(EXERCISE BRIEF)
Give only the number of lines in the records below that contain the word "agent".

(GIVEN ENTRIES)
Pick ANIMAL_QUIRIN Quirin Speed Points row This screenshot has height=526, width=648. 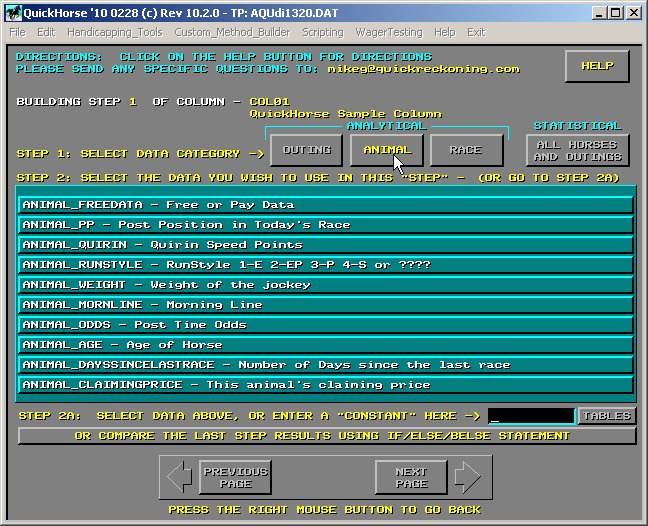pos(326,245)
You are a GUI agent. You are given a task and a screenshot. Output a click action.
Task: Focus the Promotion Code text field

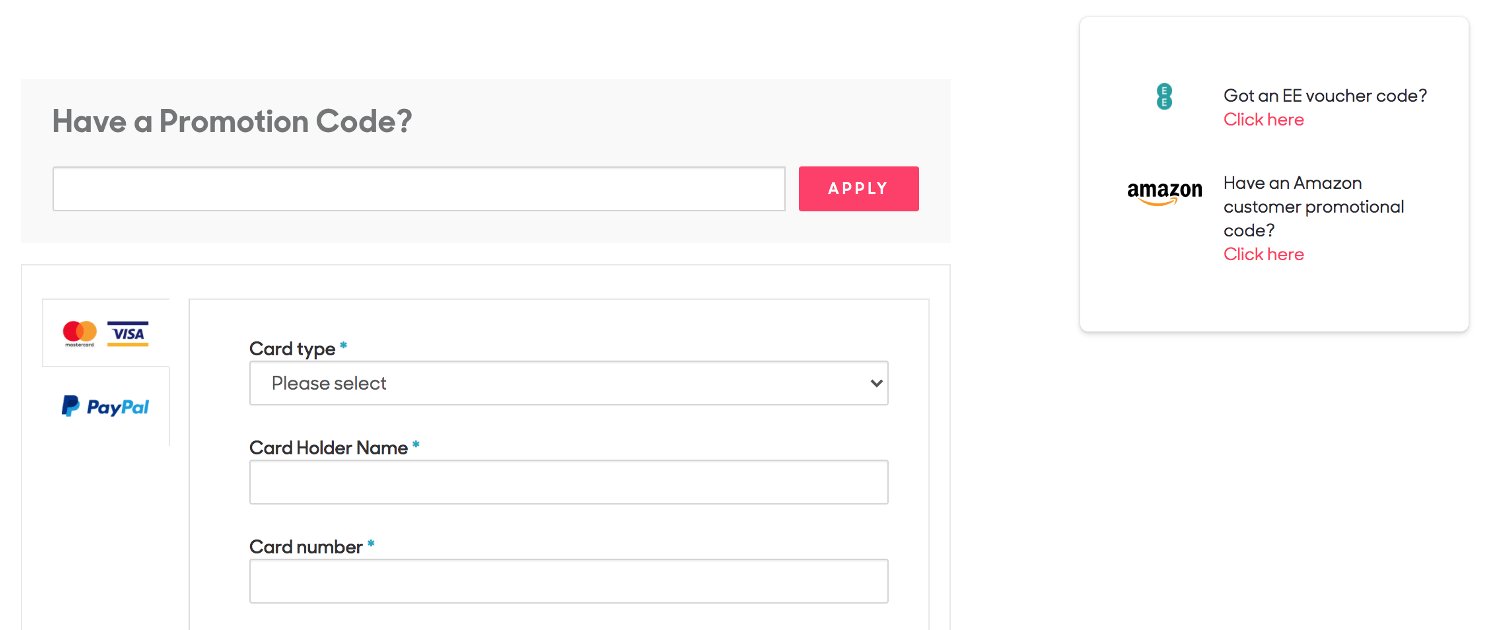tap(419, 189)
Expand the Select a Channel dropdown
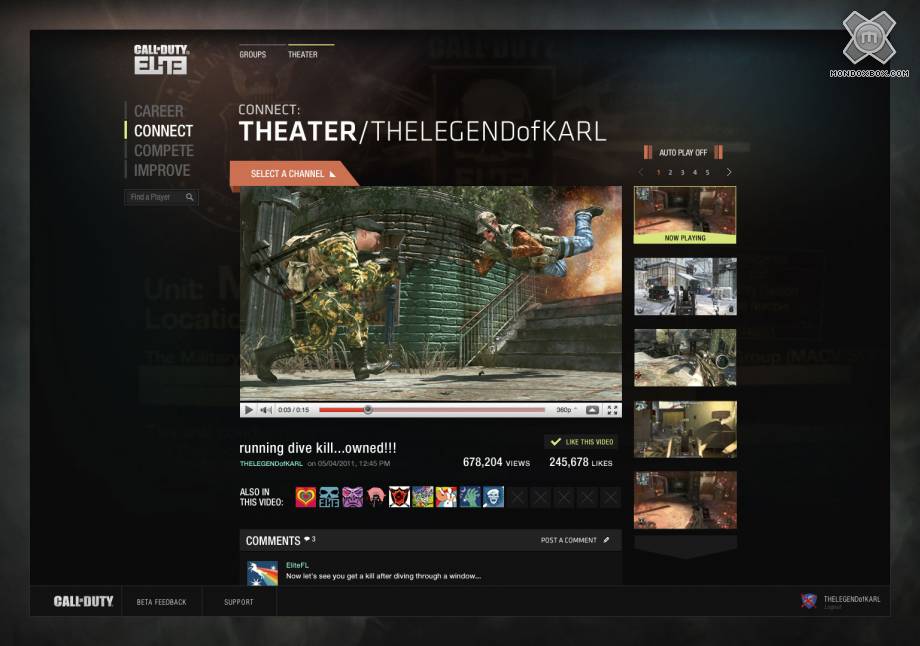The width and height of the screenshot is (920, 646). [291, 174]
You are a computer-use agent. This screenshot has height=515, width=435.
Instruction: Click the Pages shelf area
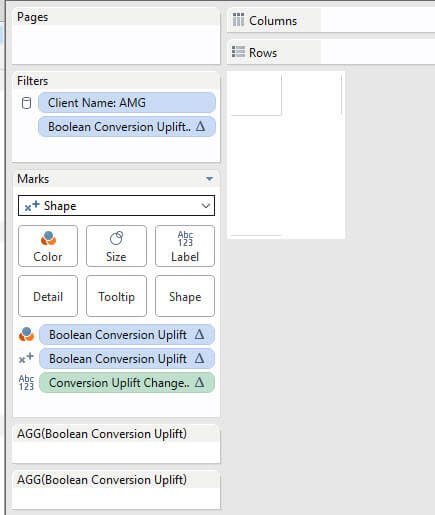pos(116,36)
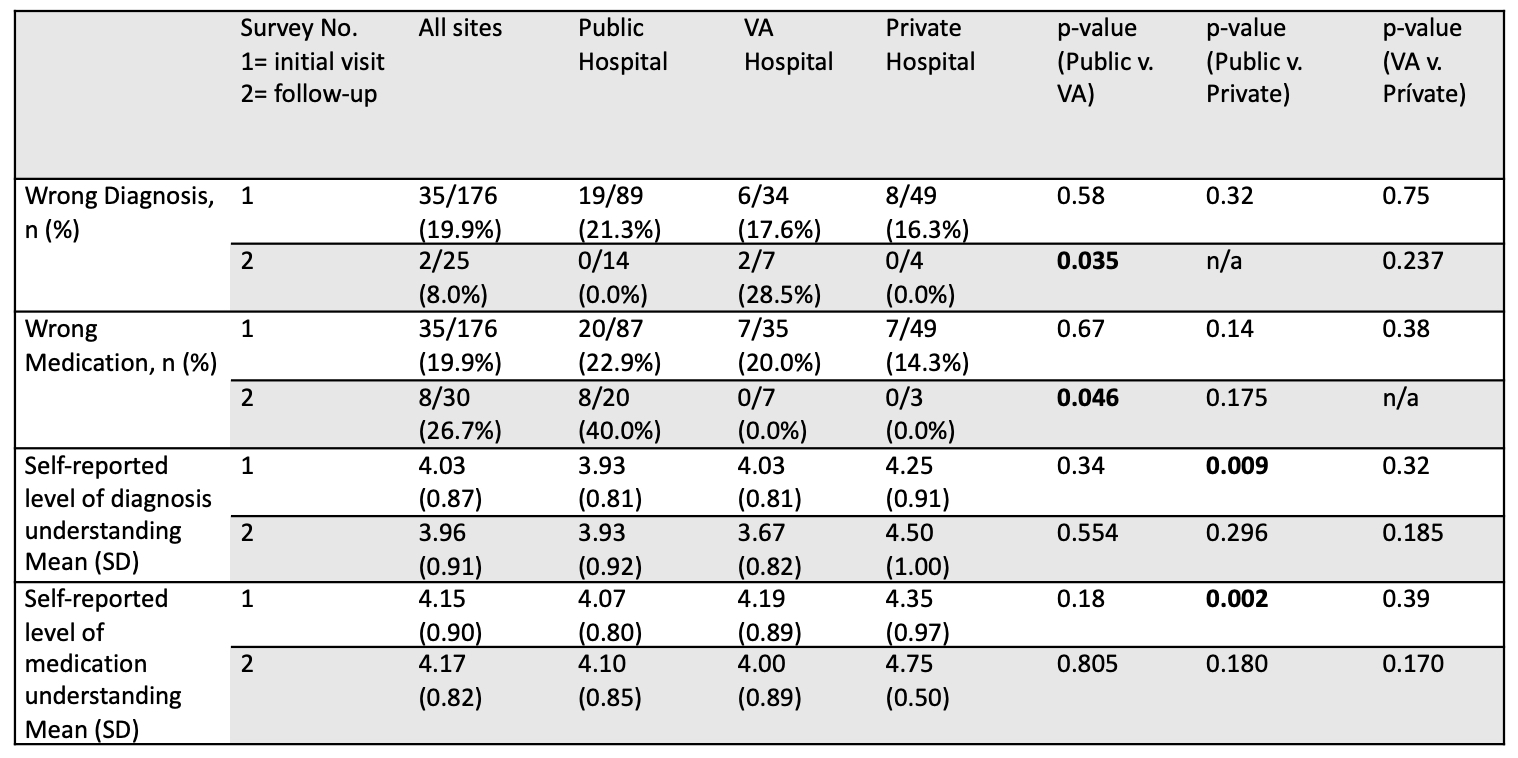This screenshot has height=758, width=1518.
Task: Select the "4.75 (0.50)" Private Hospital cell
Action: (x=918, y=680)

(SOLUTION)
2